Effects of Sildenafil on the Cardiac Response to Neurohormonal Activation. Resistance to the actions of natriuretic peptides is the hallmark of pathological states of sodium retention such as cirrhosis, heart failure, and the nephrotic syndrome.[22,23] Enhanced degradation of cyclic GMP by PDE5 in response to angiotensin II stimulation may be an important mechanism of this attenuated natriuretic peptide response.[7] The circulating ratio of plasma B-type natriuretic peptide to cyclic GMP, a marker of natriuretic peptide desensitization, rises markedly in heart failure, but is restored to normal levels following PDE5 inhibition.[24] Accordingly, in a canine model of heart failure, exposure to chronic PDE5 inhibition appears to improve the acute renal responsiveness to natriuretic peptides.[25] Although these observations await validation in human subjects, they suggest that inhibion of PDE5 with sildenafil may mimic or enhance natriuretic peptide effects in the failing heart.
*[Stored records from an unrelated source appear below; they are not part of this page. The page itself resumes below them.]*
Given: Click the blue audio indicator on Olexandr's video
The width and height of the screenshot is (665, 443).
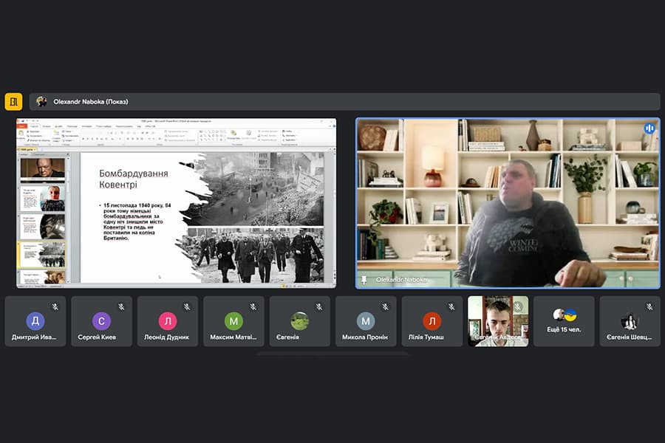Looking at the screenshot, I should pos(649,128).
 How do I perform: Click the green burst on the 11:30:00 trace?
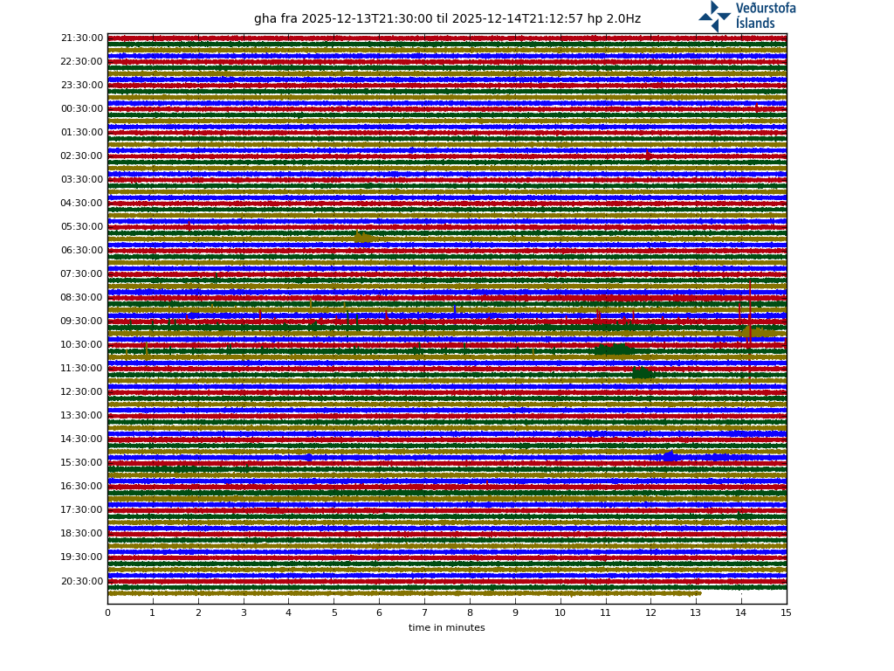coord(642,373)
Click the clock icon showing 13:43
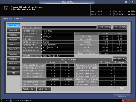136x102 pixels. pyautogui.click(x=2, y=100)
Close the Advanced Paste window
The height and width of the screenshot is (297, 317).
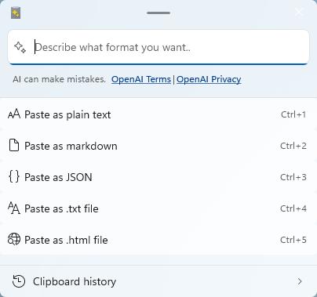(x=299, y=12)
PDE5 may also play a role in modulating the response to sympathetic stimulation. Acute PDE5 inhibition has been associated with blunting of the inotropic and lusitropic response to acute beta-adrenergic stimulation with dobutamine in normal human and canine subjects.[5,26] Despite this observation, however, sildenafil does not appear to alter resting cardiac contractility or relaxation in patients with heart failure and actually improves exercise capacity when administered chronically to heart failure patients with systolic dysfunction.[15] These observations argue against any relevant clinical effect on contractile reserve.
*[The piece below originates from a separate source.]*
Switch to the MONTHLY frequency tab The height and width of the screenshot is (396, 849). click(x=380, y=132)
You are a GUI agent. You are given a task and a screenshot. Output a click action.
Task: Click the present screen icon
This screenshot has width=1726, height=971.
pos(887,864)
Effects of Sildenafil on Vascular Function. Abnormal endothelial function is a hallmark of heart failure and may contribute to enhanced systemic vascular tone, reduced vasodilator reserve, and abnormal skeletal muscle perfusion that in turn promotes early transition to anaerobic metabolism and exaggerated ventilatory response to exercise.[27,28] Increased ventilatory drive contributes to hyperventilation and a perception of dyspnea in heart failure patients and is associated with poor prognosis independent of ejection fraction.[29-31] Inhibition of PDE5 has been associated with improvements in endothelial function in patients with heart failure due to systolic dysfunction[32] that are highly correlated with improvements in skeletal muscle perfusion, reduction in exercise-induced hyperventilation (VE/VCO2), and increased aerobic efficiency.[28] Associated reductions in large artery stiffness observed during sildenafil treatment may further contribute to improved baroreceptor function and enhanced heart rate recovery in patients with heart failure.[33] Tandem improvements in vascular function and pulmonary vascular resistance may account for the overall improvements in exercise capacity and health-related quality of life that have been observed during chronic administration of sildenafil to heart failure patients.[34]

Conclusions

In summary, multiple lines of pre-clinical evidence support a therapeutic role for PDE5 inhibition with sildenafil in the management of heart failure patients. However, human trials to date are limited to small physiologic studies of patients with heart failure and reduced ejection fraction (most with associated pulmonary hypertension) followed for relatively short periods of time. Since many of the observed benefits of PDE5 inhibition with regard to left ventricular hypertrophy, ventricular-vascular stiffening, renal dysfunction, and pulmonary hypertension may be particularly relevant to the pathophysiology heart failure in patients with preserved ejection fraction, there is compelling rationale for extending the preliminary physiologic benefits of sildenafil seen in 'systolic' heart failure to the population with 'diastolic' heart failure. The RELAX trial, funded by the National Institutes of Health, is currently in progress, and proposes to address this question by randomizing 190 patients with a clinical diagnosis of heart failure and left ventricular ejection fraction ≥50% to treatment with sildenafil or placebo for 24 weeks, focusing on the primary endpoint of exercise capacity. At present, however, despite an established role in the management of patients with PAH and promising initial data, longer-term randomized trials will be necessary to define the safety, tolerability, and efficacy of sildenafil for the management of heart failure across the spectrum of ejection fraction.